I used to be much worse. College tends to do this to you, as you learn to extend the length of your page-mandated papers by saying in three sentences what it takes to say in one. I did take a Business Communication class in college, which emphasized short sentences and constantly preached “as few words as possible.” At the time, I found the approach somewhat stupid. These short emails we drafted often seemed to be missing details and, whatever you made up for in your dearth of words was negated by the fact that an email only one person needed to see was CCed to 34 others.
As a speech nerd, a student of film criticism, and someone who tended to do well in writing classes, I thought I knew better. I marched into my first real world job as a Hollywood assistant, convinced that my ability to write clear script coverage was an indicator I may be wordy, but I was effective.
It took about three weeks before my boss called me in to her office. She couldn’t take it anymore.
“Jessica. We spend all day reading words, thousands upon thousands of them. You are one of the people I communicate with the most each day. You have to cut down how many words you use to talk to me.”
This was also followed by a rant about my MLA-induced habit of putting two spaces after a period (something that has since changed slightly in the MLA style guide, but at the time was still pretty universally taught). I thought this was my “Swimming with Sharks” or “The Devil Wears Prada” moment. My irrational boss making insane demands.
While I maintain my love of the two space period, I would painstakingly go through all my correspondence in that job and remove it after the fact. I would look at my sentences and take out unnecessary words and phrases. And I would dream of the day when I could stop.
Once I got out of Hollywood and went to grad school, I was free to be wordy me again. However, I now had freshmen students as part of the program. Freshmen students who turned in papers and assignments. Then I realized what my not-so-evil Hollywood boss was talking about.
I can only hope I was less transparent at lengthening my work in college than my students were. They could write the same sentence six ways, then turn it in on wide rule paper where the words never got within an inch of the margin or on typed paper in the absurdly large Courier font with two-inch margins.
This is also when my hatred for passive voice, the present perfect, and many other word verb tenses really took root. More words does not equal more communication.
One more time.
More words does not equal more communication.
“I checked the mail.”
This is a clear, concise sentence. Idn’t it purdee?
“I went to check the mail.”
This is two words longer than it needs to be.
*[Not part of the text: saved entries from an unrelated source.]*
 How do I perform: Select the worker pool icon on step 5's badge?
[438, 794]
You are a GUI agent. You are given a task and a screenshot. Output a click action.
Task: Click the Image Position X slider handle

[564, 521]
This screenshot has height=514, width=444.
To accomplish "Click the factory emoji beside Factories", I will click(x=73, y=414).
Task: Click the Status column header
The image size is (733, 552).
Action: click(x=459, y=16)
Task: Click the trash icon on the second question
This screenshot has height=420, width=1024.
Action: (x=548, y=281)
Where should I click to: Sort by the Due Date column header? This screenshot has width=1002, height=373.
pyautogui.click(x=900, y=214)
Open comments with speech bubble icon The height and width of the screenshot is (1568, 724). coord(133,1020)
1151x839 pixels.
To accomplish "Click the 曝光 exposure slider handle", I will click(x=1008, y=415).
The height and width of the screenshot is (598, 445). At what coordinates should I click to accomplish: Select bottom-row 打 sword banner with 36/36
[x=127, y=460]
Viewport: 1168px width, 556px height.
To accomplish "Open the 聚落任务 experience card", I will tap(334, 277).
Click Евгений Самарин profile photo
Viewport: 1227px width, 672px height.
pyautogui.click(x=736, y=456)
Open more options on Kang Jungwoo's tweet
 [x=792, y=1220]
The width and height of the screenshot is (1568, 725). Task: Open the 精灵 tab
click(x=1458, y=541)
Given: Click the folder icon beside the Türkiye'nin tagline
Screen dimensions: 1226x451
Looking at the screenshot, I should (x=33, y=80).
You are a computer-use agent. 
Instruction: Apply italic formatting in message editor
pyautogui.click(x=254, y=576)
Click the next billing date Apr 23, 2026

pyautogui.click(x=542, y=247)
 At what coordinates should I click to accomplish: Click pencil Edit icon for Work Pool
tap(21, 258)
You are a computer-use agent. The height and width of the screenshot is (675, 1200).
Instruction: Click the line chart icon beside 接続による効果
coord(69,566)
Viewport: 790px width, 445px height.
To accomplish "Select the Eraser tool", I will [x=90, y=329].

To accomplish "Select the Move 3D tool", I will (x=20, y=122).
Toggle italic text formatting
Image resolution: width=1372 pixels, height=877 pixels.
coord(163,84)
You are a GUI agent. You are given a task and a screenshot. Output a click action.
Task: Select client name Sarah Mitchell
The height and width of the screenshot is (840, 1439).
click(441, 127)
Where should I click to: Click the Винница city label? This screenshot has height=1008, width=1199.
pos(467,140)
“The mail was checked by me today.”
Do you see how this is basically a sentence written in reverse? It is like a tiny game of “Clue”. What is happening to the mail? Who did the checking? Was it in the billiard room?
Five years removed from grad school, I find I have become my Hollywood boss. She is right. We read all day, every day. As a result, my patience for wordy people wanes. I draft emails specifically asking for yes and no answers. I get novels in return. They are not even novels that answer my question. Much like my students at IU, they are novels trying to dodge the fact they don’t know the answer or know I don’t like what they have to say.
As the old-fashioned senior citizen on the inside that I am, I long for the days of paper. I enjoy the convenience of ease and email. I agree that it encourages literacy and reading on a level we haven’t seen in a couple of generations. However, the great thing about paper and pens is that they are finite resources. When you draft a letter or a newspaper column, they are very real and physical space restrictions that get you to think about what you are going to say.
As a result, we don’t bother to think before we word spew all over everything. As my friend Dave wisely pointed out, even though you are writing less words, until you train yourself otherwise, it takes more time to be less wordy. And time being a precious commodity, laziness kicks in and effective communication falls by the wayside.
As this increasingly lengthy post will attest to, the internet has space in spades. Other than title and SEO description limits, there are very few restrictions on length or character limit. That doesn’t mean that we need to get biblical in our post length though.
The more you say, the less I hear it. Be direct. Be concise. And remember that space on the internet may be an endless resource, but a person’s time is still finite and precious. Respect it.